Vanitas Still-Life by Maria van Oosterwijck

Amsterdam’s Rijksmuseum has recently unveiled one of its latest acquisitions: a masterpiece by one of the most important female painters of the Dutch Golden Age, Maria van Oosterwijck.

On Tuesday, March 4th, the Rijksmuseum put Vanitas Still Life by Maria van Oosterwijck on display for the first time. While the museum owns a few works connected to the artist, it currently has no paintings by Van Oosterwijck, making this the only one in the collection at the moment. The painting has been undergoing extensive restoration since the museum acquired it in 2023. Examinations of the work reveal many changes and underpaintings. For example, there was initially supposed to be an hourglass on the table and a snake slithering through a crack in a wall in the background. The initial purpose was made possible by the Women of the Rijksmuseum Fund as well as the museum Friends’ Lottery.

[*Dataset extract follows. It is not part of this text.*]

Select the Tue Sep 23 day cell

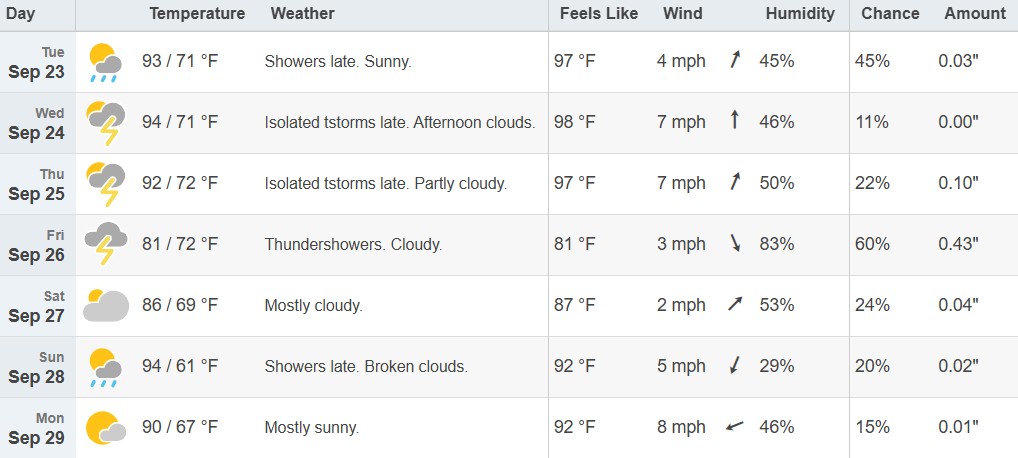(x=38, y=62)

Maria van Oosterwijck became renowned in her own lifetime as a still-life painter specializing in floral still-life paintings. She is commonly considered not just one of the most important female painters of the era, but one of the most renowned Dutch Golden Age artists in general. She developed an impressive demand for her work among the European elite, including royalty. Some of her clients included King Louis XIV and Cosimo III de’ Medici, Grand Duke of Tuscany. Nowadays, her works are highly sought after by Old Masters collectors not only because of her renown but also because of the rarity of her works. She was known for her incredible attention to detail, so she did not create as many paintings as other comparable artists. Currently, only about thirty of her paintings are known to exist, including work owned by the Mauritshuis in The Hague, Florence’s Palatine Gallery, and the Royal Collection in London.

The work on display at the Rijksmuseum is interesting because it combines a floral still life and a vanitas painting. This genre of still life was popular in the Netherlands in the seventeenth century. Artists creating these paintings would select a series of items to be assembled together in the painting to represent themes of materialism and wealth alongside decay, time, aging, and death. Vanitas still life artists would commonly use half-eaten food, timepieces, bones, trinkets, and candles to convey these themes. Flowers were another common component, but very rarely were flowers the main focus of the painting. In the Van Oosterwijck painting at the Rijksmuseum, the bouquet is front and center, featuring roses, tulips, irises, and a sunflower. A skull lies on the table beneath it as if it is wearing a garland crown. The painting also features an orange with a bite taken out of it, a Bible, a jewelry box, and a tablet inscribed with the Ten Commandments in Hebrew. The painting is an incredibly personal since it shows Van Oosterwijck’s piety. She was a deeply religious woman, with both her father and grandfather being ministers.

According to the museum, the painting is now as close to its original state as possible. It is currently hanging in the Gallery of Honor on the Rijksmuseum’s first floor.